Die meisten Fragezeichen haben sich also ziemlich schnell aufgelöst. Und so konnten wir entspannt in den Urlaub starten. Die Kinder haben stundenlang gebadet, die Wasserrutschen ausgetestet, zwischendurch Pizza und Softeis gegessen, Freunde gefunden, rumgetobt, Spaß gehabt…alles was sie sonst im Urlaub auch gemacht hätten. Und genau das war mir wichtig. Auch wenn ich immer 24/7 an den Diabetes denke und ein „P“ in den Augen habe, wenn die Große auf die Pizza zusteuerte oder schon eine halbe Stunde mit der neuen Freundin die Wasserrutsche testet, ohne dass ich sie gesehen habe… Aber mit jeder Situation sind wir irgendwie sicherer und auch entspannter geworden.
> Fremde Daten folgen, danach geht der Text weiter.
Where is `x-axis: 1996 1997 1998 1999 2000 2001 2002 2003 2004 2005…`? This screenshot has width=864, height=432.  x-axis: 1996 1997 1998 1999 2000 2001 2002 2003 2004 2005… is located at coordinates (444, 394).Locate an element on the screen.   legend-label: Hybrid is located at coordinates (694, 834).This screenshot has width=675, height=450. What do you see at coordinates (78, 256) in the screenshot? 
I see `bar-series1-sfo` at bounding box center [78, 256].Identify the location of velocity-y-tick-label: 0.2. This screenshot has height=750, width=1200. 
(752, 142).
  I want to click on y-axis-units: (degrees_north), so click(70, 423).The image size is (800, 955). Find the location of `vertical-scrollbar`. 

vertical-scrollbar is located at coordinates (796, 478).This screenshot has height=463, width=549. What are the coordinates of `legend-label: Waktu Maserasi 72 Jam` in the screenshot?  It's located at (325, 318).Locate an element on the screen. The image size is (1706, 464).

So dass Willi zwar immer dabei, aber in den seltensten Fällen für unsere Tochter sichtbar war.
Das Diabetesmanagement ist uns bereits so in Fleisch und Blut übergegangen, dass es einfach dazu gehört. Und dazu gehört auch, dass man sich vielleicht mal verschätzt… ich sehe noch genau vor meinem inneren Auge, wie wir ratlos auf den Kindercocktail vor uns starren… Frage 1) Wie viel KE mag denn so ein Sammelsurium an Säften und Sirup wohl haben? Frage 2) Mag sie den überhaupt? Wir haben sie dann einen Minischluck nehmen lassen – schmeckt! Einfach wie Orangensaft gerechnet und einen Tick aufgerundet. Das hat gut geklappt…aber am nächsten Abend passte es dann mit dem gleichen Cocktail plötzlich nicht mehr und Willi’s Blutzucker schwang sich zur Bettgehzeit in schwindelerregende Höhen – schon komisch dieser Zuckerdrache…macht halt manchmal nicht das was er soll. Insgesamt hat sich Willi aber sehr gut benommen. Er scheint nur für einen Drachen ziemliche Höhenangst zu haben… zumindest konnte man auf dem Lesegerät des FreeStyle Libre genau sehen, wie aufgeregt er bei unserem Abenteuer im schiffseigenen Hochseilgarten war.
Unser Fazit: Es gibt keinen Urlaub vom Diabetes, aber es gibt einen Urlaub MIT Diabetes. Und der ist genauso schön, erholsam und manchmal auch stressig wie ein „normaler“ Urlaub.